Previously the full metrabs_eff2s_y4_256px_1600k_28ds TF SavedModel was loaded, which includes both the person-detector and the pose-estimation crop model. This is expensive on CPU because TensorFlow eagerly restores all graph partitions.

Now:

  • Detector is loaded from a standalone metrabs_detector SavedModel (much smaller).
  • Crop-model metadata (joint names, edges, skeleton info, recombination weights) is pre-extracted into metrabs_metadata.pkl and loaded via a lightweight CropModelDummy class — no TF graph restoration needed.
  • ONNX backbone (metrabs_backbone.onnx) handles the actual pose inference, wrapped in ONNXCropModel.
# Before
tf_model = tf.saved_model.load('metrabs_eff2s_y4_256px_1600k_28ds')

# After
tf_detector = tf.saved_model.load('metrabs_detector')       # small detector only
with open('metrabs_metadata.pkl', 'rb') as f:
    metadata = pickle.load(f)                                # lightweight metadata
onnx_crop = ONNXCropModel(CropModelDummy(metadata), "metrabs_backbone.onnx")

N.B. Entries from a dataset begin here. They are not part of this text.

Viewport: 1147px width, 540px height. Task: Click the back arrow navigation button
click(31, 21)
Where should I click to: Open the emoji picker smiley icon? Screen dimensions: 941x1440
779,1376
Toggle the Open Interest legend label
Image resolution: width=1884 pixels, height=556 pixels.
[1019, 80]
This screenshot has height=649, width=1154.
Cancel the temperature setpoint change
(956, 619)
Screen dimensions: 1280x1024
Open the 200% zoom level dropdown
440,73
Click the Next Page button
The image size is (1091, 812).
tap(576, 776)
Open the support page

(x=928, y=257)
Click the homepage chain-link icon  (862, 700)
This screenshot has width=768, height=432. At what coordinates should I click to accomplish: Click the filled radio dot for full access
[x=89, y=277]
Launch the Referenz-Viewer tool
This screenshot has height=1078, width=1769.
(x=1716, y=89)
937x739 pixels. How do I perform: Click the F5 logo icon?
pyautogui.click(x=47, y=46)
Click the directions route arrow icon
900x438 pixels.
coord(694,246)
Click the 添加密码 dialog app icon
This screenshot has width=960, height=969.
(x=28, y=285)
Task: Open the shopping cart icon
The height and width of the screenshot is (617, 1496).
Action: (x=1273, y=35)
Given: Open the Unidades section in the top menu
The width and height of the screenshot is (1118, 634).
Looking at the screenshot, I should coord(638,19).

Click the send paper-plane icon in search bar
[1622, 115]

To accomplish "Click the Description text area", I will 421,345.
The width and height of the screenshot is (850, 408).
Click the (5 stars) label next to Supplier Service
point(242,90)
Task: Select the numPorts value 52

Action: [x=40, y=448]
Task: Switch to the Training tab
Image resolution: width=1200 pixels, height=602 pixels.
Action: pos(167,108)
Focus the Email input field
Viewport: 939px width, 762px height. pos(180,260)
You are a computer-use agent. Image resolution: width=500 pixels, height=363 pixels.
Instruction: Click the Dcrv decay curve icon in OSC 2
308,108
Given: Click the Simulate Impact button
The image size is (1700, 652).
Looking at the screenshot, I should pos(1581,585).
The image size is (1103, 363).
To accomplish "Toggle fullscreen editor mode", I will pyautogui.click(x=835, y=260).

2. ONNX Runtime Tuning (utils.py)

The ONNX inference session now uses all available CPU cores and enables full graph-level optimization:

sess_options = ort.SessionOptions()
sess_options.intra_op_num_threads = os.cpu_count() or 8
sess_options.graph_optimization_level = ort.GraphOptimizationLevel.ORT_ENABLE_ALL
self.sess = ort.InferenceSession(onnx_model_path, sess_options, providers=['CPUExecutionProvider'])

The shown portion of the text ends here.